Yönerge: Aşağıdaki sahte reçete ihbarına dair haberi, hiçbir harfini değiştirmeden baştan sona yeniden yazın.

##### Alıntı metin #####

İlaç Yolsuzluğu Anlatımı Kayıt Altında
Malatya'da, on kişinin tutuklanması ve on altı kişinin de tutuksuz yargılanmak üzere serbest bırakıldığı sahte reçete operasyonunda gelişme yaşandı.
Operasyondan iki yıl önce Malatya Eczacılar Odası Başkanı Bülent Köse'nin bürosuna gelen şüpheli iki ilaç mümessilinin sahte reçeteler ile ilgili anlatımlarını görüntülü ve sesli olarak kayıt altına alıp SGK İl Müdürlüğü ile Ankara'daki SGK Başeczacı'ya ihbar olarak gönderdiği ortaya çıktı.

##### Çıkarılan kayıtlar #####

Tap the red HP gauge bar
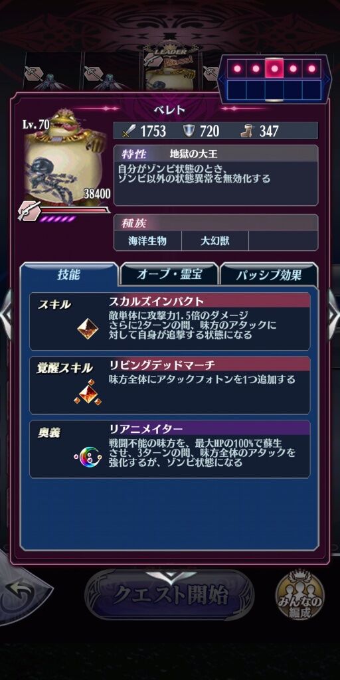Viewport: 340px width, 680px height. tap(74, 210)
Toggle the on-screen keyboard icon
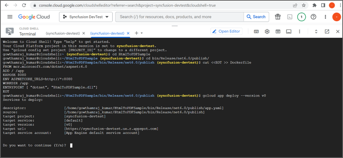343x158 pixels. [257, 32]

#####
##### Çıkarılan kayıtlar #####

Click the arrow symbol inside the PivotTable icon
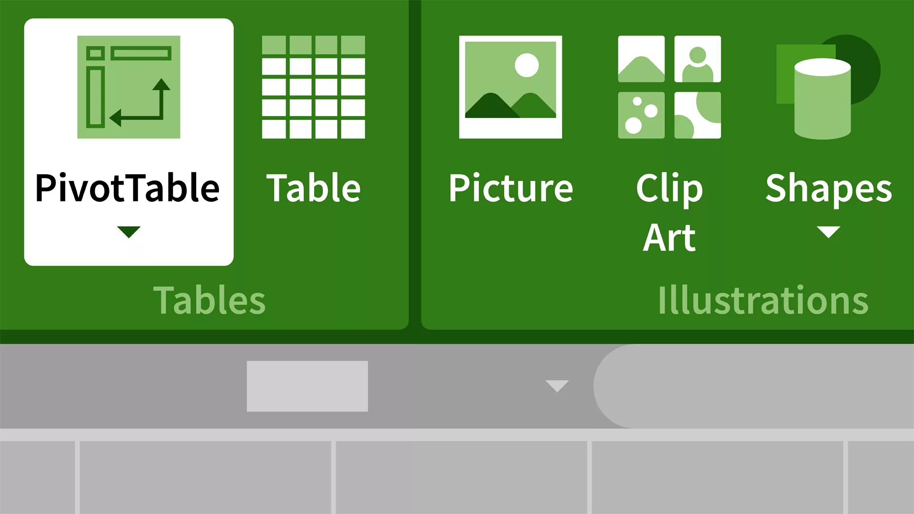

#####

Sonuç:
İlaç Yolsuzluğu Anlatımı Kayıt Altında
Malatya'da, on kişinin tutuklanması ve on altı kişinin de tutuksuz yargılanmak üzere serbest bırakıldığı sahte reçete operasyonunda gelişme yaşandı.
Operasyondan iki yıl önce Malatya Eczacılar Odası Başkanı Bülent Köse'nin bürosuna gelen şüpheli iki ilaç mümessilinin sahte reçeteler ile ilgili anlatımlarını görüntülü ve sesli olarak kayıt altına alıp SGK İl Müdürlüğü ile Ankara'daki SGK Başeczacı'ya ihbar olarak gönderdiği ortaya çıktı.